Есть люди, которые обвиняли и обвиняют Товарищество передвижников (особливо за последнее время) в деспотизме, в нетерпимости — не знаю, сколько правды в таком обвинении, и таких фактов, сколько мне известно, не бывало. Но согласимся на минуту, что это правда, что такой деспотизм и такая нетерпимость у Товарищества были — что же тут хорошего, когда на смену прежнего деспотизма придет новый? Не о чем было хлопотать! Нечего было менять! Не о чем было в барабан бить!

Нынешняя выставка навязывает нам, словно камень на шею, да в кулек, да в воду — множество такого, что ужасает, что просто никуда не годится.

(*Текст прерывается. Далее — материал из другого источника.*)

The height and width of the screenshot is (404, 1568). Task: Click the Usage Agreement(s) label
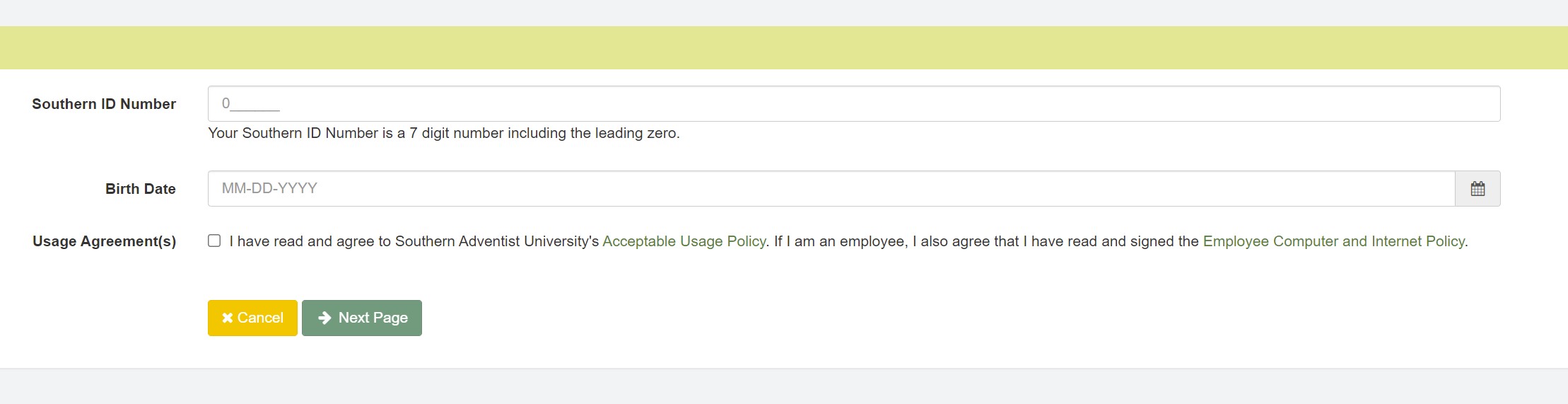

Пять лет тому назад, в 1893 году, И. Е. Репин начал у нас свою проповедь «искусства для искусства» и гонение на «сюжет» и «содержание» в картинах. Это интересное учение нашло себе последователей. Может быть, иные из этих господ уже и помимо Репина принялись исповедывать этот самый культ, может быть, у иных из их числа у самих лежали в груди зачатки нежной страсти к «безмыслию» и «бессмыслию», к бессодержательности и бессюжетности — может быть! Может быть, они все уродились такими «эллинами», такими классическими греками времен до рождества христова, что для них только и есть на свете, что «красота», а на все прочее наплевать — пускай, пускай! Не станем в настоящую минуту спорить с ними — на то были у нас другие оказии, наверное будут еще иные впереди — оставим этих людей в их любезном заблуждении, согласимся на минуту, что никаких сюжетов для произведений искусства нынче уже не надо, что всякие задачи из истории и жизни не что иное, как чепуха, заблуждение и скука, что это все требования устарелые и никуда более не годные. Прекрасно! Но посмотрим, чем же все прежнее должно замениться, что именно предназначено в новейшее «наше» время стать на место всего, наполнявшего «прежнее искусство»?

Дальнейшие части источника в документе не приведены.